Today I learned about the cognitive economic principle. In short, the cognitive economic principle is this concept that our brains organize knowledge in a way such that there is minimal cognitive load. This concept comes up in the discussion of the semantic network approach, the concept that things are stored in your mind in terms of connections. "Cognitive economy" simply means our brain is efficient. Our brains store things in a neural network — things are placed in nodes, and connected by synapses. Some nodes are weighted more heavily, and some nodes are closer to others. A common model shows this as hierarchical. Our brain, this model says, is a massive binary search tree.

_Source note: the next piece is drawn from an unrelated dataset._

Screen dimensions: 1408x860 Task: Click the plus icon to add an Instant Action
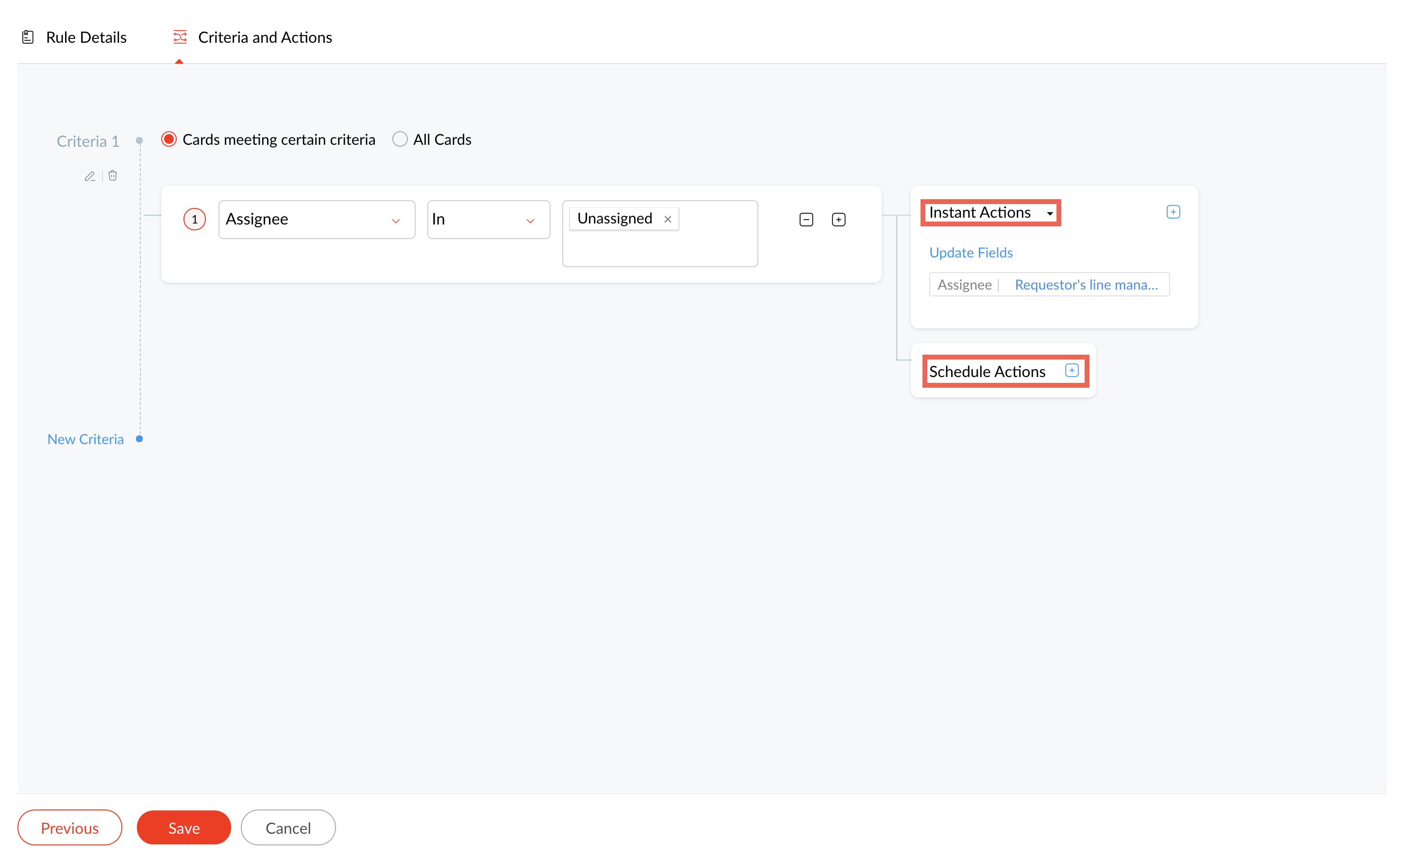[1173, 212]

I did some further digging on cognitive economics. One researcher in this space is Miles Kimball, the chair of the economics department at UC Boulder. He was very into cognitive economics in the early to mid 2010s. He explains that cognitive economics is a departure from traditional economic theory in this manuscript:
The name “cognitive economics” is coined by analogy to “cognitive psychology”, the area of psychology that examines internal mental processes such as problem solving, memory and language. Historically, cognitive psychology was a departure from the behaviourism of Ivan Pavlov, Leonard Bloomfield and B. F Skinner, which insisted that only outward behaviour was a legitimate subject of study. Similarly, cognitive economics is a departure from the tradition in economics that only outward behaviour is a fit subject of study for economics: a tradition that was fostered by Vilfredo Pareto, Paul Samuelson and Milton Friedman (1912–2006), among others, and was still strong when I attended graduate school in the mid-1980s.
Kimball says that cognitive economics sounds like a whole lot like behavioral economics, which it does. However, it is narrower, and has some overlap. Cognitive economics, he says, is a tool to explore three things.
Having defined the field of cognitive economics in what is hopefully a fairly neutral way, let me give my opinion on existing research and future directions in cognitive economics, organized around three themes: using data on hypothetical choices and mental contents: (i) to identify individual heterogeneity; (ii) to revisit welfare economics; and (iii) to study finite cognition.
Identifying individual heterogeneity is important, he says, to get around the data limitations that force economists to assume uniformity amongst individuals. I do not fully understand what he is saying about welfare economics. Finite cognition, which he makes distinct from bounded rationality, is about figuring out how people use finite intelligence, imperfect information processing, and costly decision making. A problem with this is "infinite regress," which is a problem highlighted in the 90s. This says that figuring out how much time to spend making a decision is a harder decision than just making the actual decision. Cognitive economics, he explains, helps figure out how to model finite cognition using tools not previously used by economists.
My head hurts. I feel like if I were an academic, I would go crazy.